多数の法務アウトソーシングを引き受ける経験からみる最も重要な経験則は、結局のところどんな企業にも通用するゴールデンな打ち手はなく、企業の「個性」を意識せざるを得ないということかもしれません。

DX議論における典型的な機先にもなりつつありますが「私はベストプラクティスを持っています。貴社に導入します。」では本当にどうにもならないのです。

どう足掻いても「果てはあるが近くはない道のり」を歩かねばなりません。

私たちは「合理的経済人」というやむなしの仮定でなんとか変数を絞りモデルを作っていた時代には生きておらず、運良くその先の世界にいます。前提が変わる度に結論を修正する柔軟さを持ち、イデアを追いかけたりせず、目の前の現実の存在に向き合う複雑な考慮に慣れてきています。

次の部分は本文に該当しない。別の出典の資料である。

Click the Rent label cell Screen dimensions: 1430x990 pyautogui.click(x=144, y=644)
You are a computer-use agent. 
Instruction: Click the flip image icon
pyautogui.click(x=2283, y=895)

(とはいえ、だからといって「やむなしの仮定」を嘲笑するのも誤りであることは近年の行動経済学の躓きが教えてくれました。時代ごとに使い勝手の良いモデルが変わっているだけなのです。)

日常レベルで見ても、SNSに無限に湧き立つ「自分と違う誰か」に慣れ、個性の多様性に驚くこともなくなりました。メンタル面での準備は万全です。

ついに「自分の物差しを他人に当てること」がいかに野蛮な行為であるかを知るに至った私たちは、少しずつ相手の個性を分析してから行動をとるようになりました。その道理は法務アウトソーシングにおいても同様です。このことを自分自身もしっかり確認し、企業の個性と向き合って仕事をしていきたいと思います。

2 Games with Incomplete Information

個性を扱う難しさは「常に情報が足りないこと」です。

神の視点がない以上、確実な前提をもとにプロジェクトを進めることは常に不可能です。常に情報は足りていません。確信も持てません。いくつもの判断留保の中で意思決定する必要があります。だからこそ世界に干渉する試みの何もかもが難しいわけです。私たちは常に、その時々に判明しているなけなしの情報を必死に収集・選別し、浮かび上がる「個性」に合わせて打ち手を仕立てる必要があります。

「これまで会社のどこに問題があったか」「監督官庁との関係はどうか」「会社のビジョンやバリューはどの部分を大切にしているか」「どの部分のリスクであればとれるか」「この分野の話は社内の誰に確認をとるべきか」「担当者とどのようなコミュニケーションをすべきか」といった事情を踏まえずに適切な法務アウトプットを提供することはできません。

情報をうまく拾えるかどうかは成否を分けます。分かった気になった瞬間に職業人として終わります。止まれません。

3 Good News

個性が短めのリードで連れ歩く希望は、魔法の両面テープがくっついていないことです。すなわち、個性は耐久性のある現実ではなくコンテクスト次第で色を変えます(職場の自分と五反田で見知らぬ女子大生と向き合う自分は異なるはずです。)。

個性は、個人の氏名や企業名に魔法の両面テープでベッタリ張り付いたなにかではありません。すべてはコンテクスト次第です。

※なお、魔法の両面テープについてはこちら。

物事がどうしても立ち行かないときは、「自分」ではなく「自分が身を置くコンテクスト」を疑う方が役に立つケースも多いでしょう。そのためにも「抜け出す手立て」をできる限り多く整備するのは急務です。

3歳児がマグフォーマーを手に様々に試みる姿に希望を感じました。「法務受託」が各社のコンテクストに前向きな変革を与えられるサービスになるように、様々な方と触れ合いながらブラッシュアップしていきます。